The VRM and RPM are still real devices - just not for the radio

  • The CTRE Voltage Regulator Module (VRM) still provides clean, regulated 12V and 5V outputs for custom circuits and vision cameras. As of 2026 it is no longer a legal radio power source, but it remains useful for cameras and low-noise loads.
  • The REV Radio Power Module (RPM) was a dedicated PoE module for the radio; with the 2026 rule change it is no longer a legal way to power the VH-109. If you are reading older guides, note that the RPM output PoE at ~18VDC, which standard PoE cameras do not tolerate - another reason the simpler direct-from-PD approach is now standard.

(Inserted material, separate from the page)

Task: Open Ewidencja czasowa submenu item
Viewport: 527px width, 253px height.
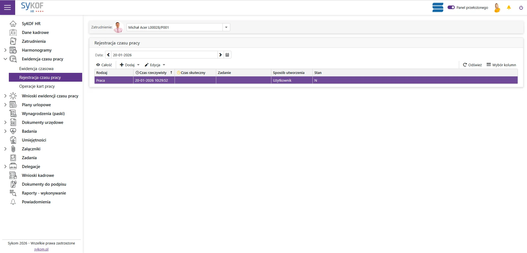Action: click(36, 69)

Best practice: fewer failure points

Every extra module between the radio and the PD is another point of failure on the field. The 2026 direct-wiring requirement formalizes long-standing advice: keep the radio's power path short and simple.

Sources

Key takeaways

  • The legacy OM5P-AC is retired; the Vivid-Hosting VH-109 (V1.5, Wi-Fi 6E, 4.5-19VDC input) is the current FRC radio.
  • For 2026, R616 removed the VRM and RPM as legal radio power sources - power the radio directly from the PD via 12V wiring (18 AWG+) and/or passive PoE on the RIO port.
  • If wiring both 12V and passive PoE, both inputs must be the same source and voltage; active PoE injectors are prohibited.
  • The VRM (regulated 12V/5V) still serves cameras and custom circuits, but is no longer a legal radio power source.

Lesson quiz

Required

Answer all 3 questions correctly to complete this lesson.

1.What is the primary function of the robot radio in the FRC control system?

2.What does the REV Radio Power Module (RPM) primarily do?

3.What does a Voltage Regulator Module (VRM) provide on a robot?

Answer every question to submit.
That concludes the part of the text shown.